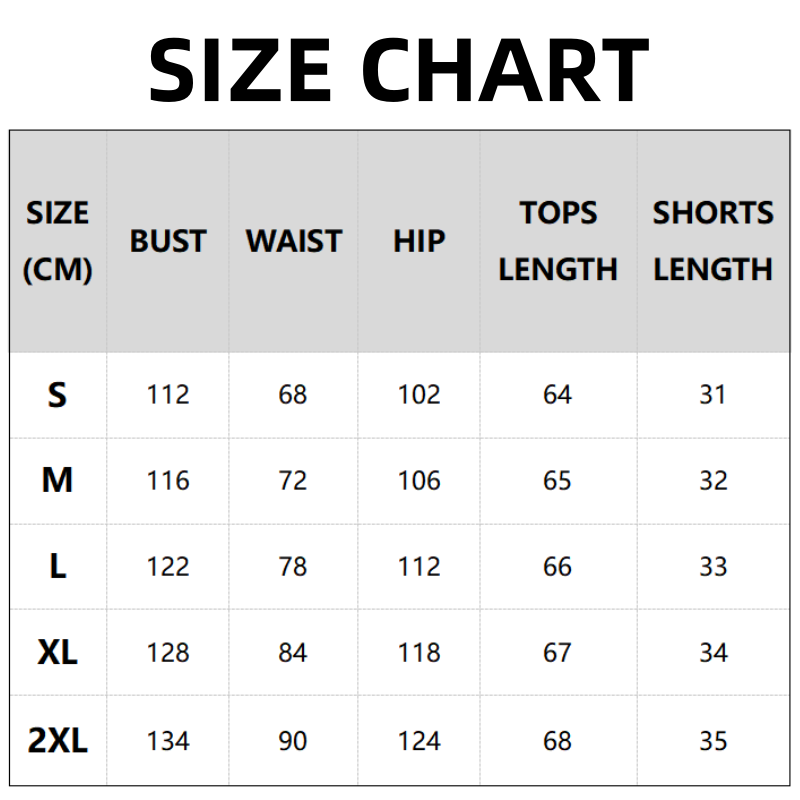Click the BUST column header

(x=168, y=241)
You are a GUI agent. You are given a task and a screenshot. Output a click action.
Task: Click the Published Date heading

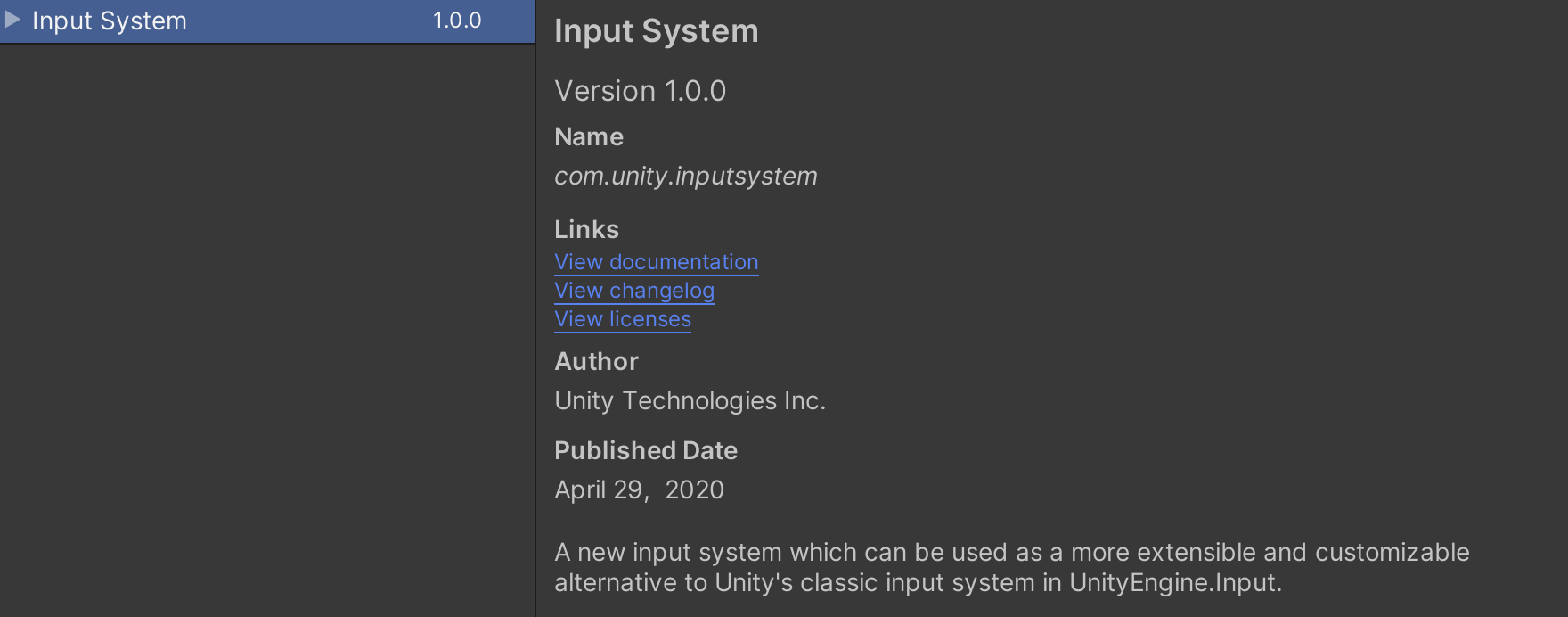645,450
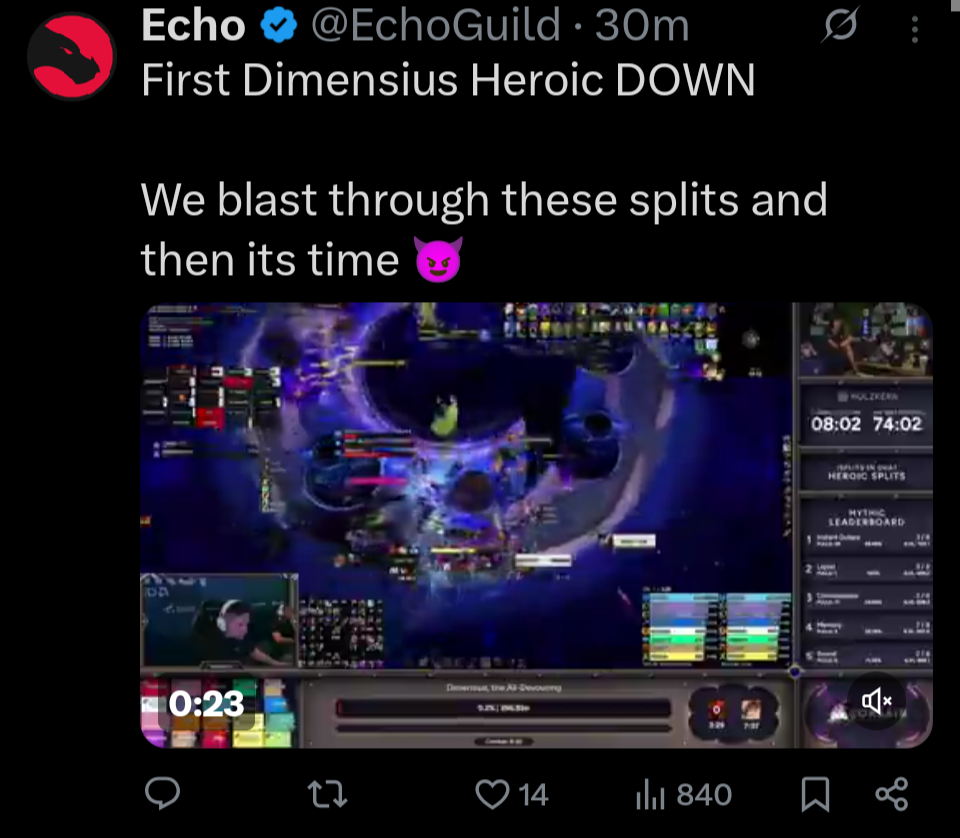The height and width of the screenshot is (838, 960).
Task: Open Echo's red dragon profile avatar
Action: [x=72, y=56]
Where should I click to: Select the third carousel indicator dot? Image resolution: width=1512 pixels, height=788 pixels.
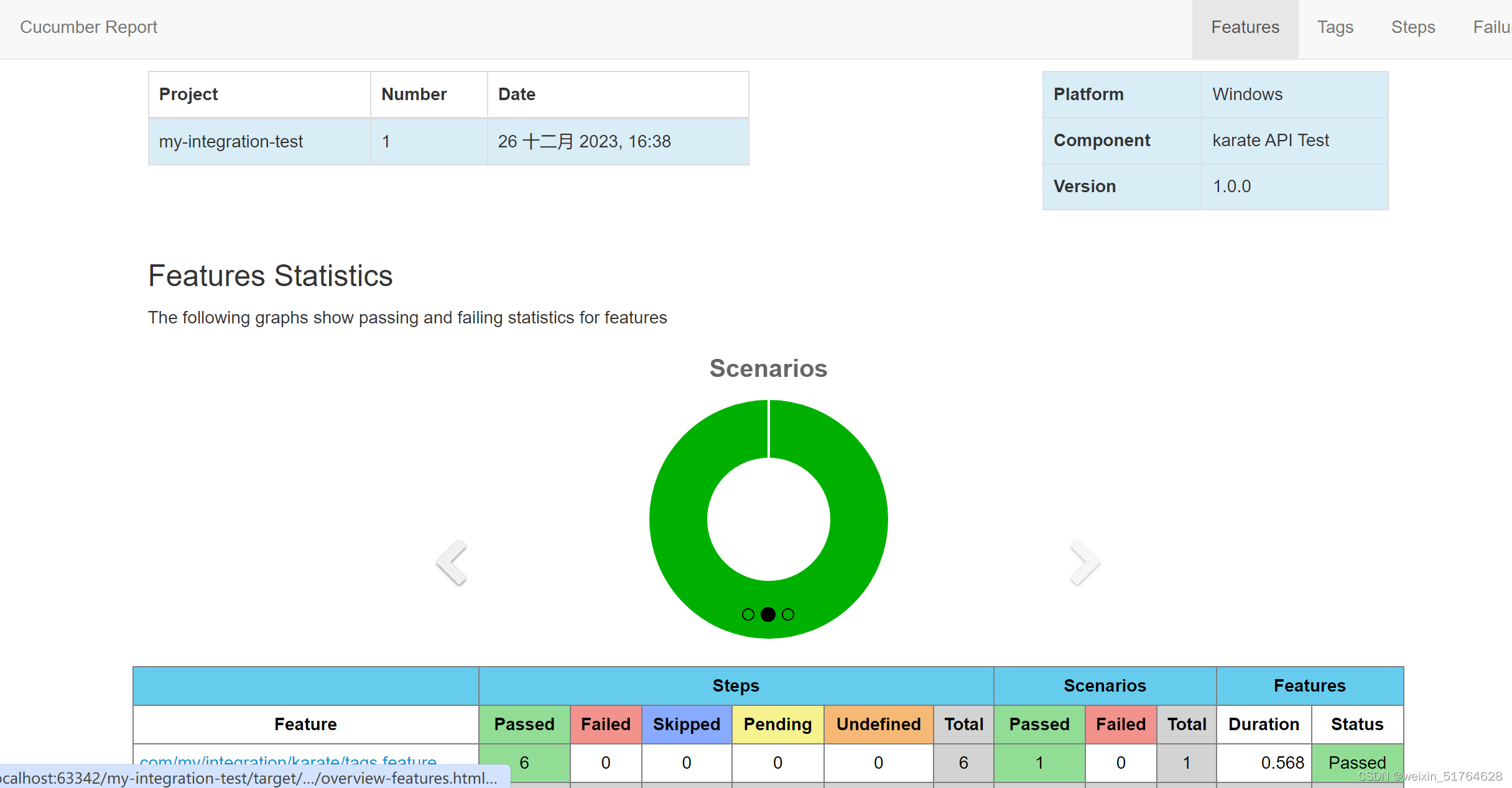[788, 614]
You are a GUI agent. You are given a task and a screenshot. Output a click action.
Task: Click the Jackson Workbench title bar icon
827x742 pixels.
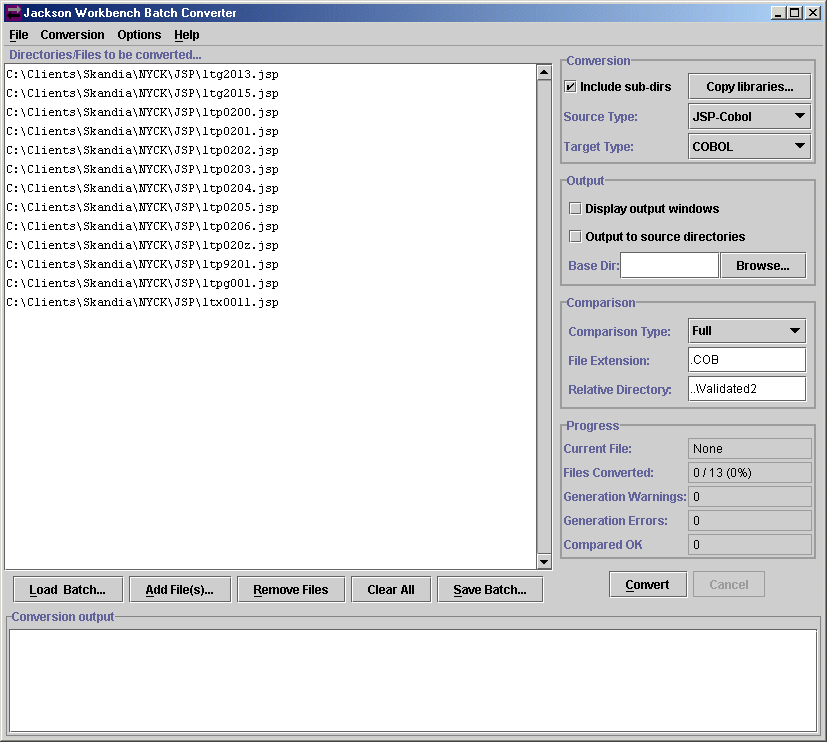13,13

EXERCISE DESCRIPTION: Quote the entries word for word, starting at the line that contains "Where should I" and continuing through the last line of the entries. Leave the pictures out of your answer.

WORKED SOLUTION:
Where should I click to: Select the third carousel indicator dot? Image resolution: width=1512 pixels, height=788 pixels.
[788, 614]
You are a GUI agent. You are given a task and a screenshot. Output a click action.
Task: Click the Jackson Workbench title bar icon
827x742 pixels.
13,13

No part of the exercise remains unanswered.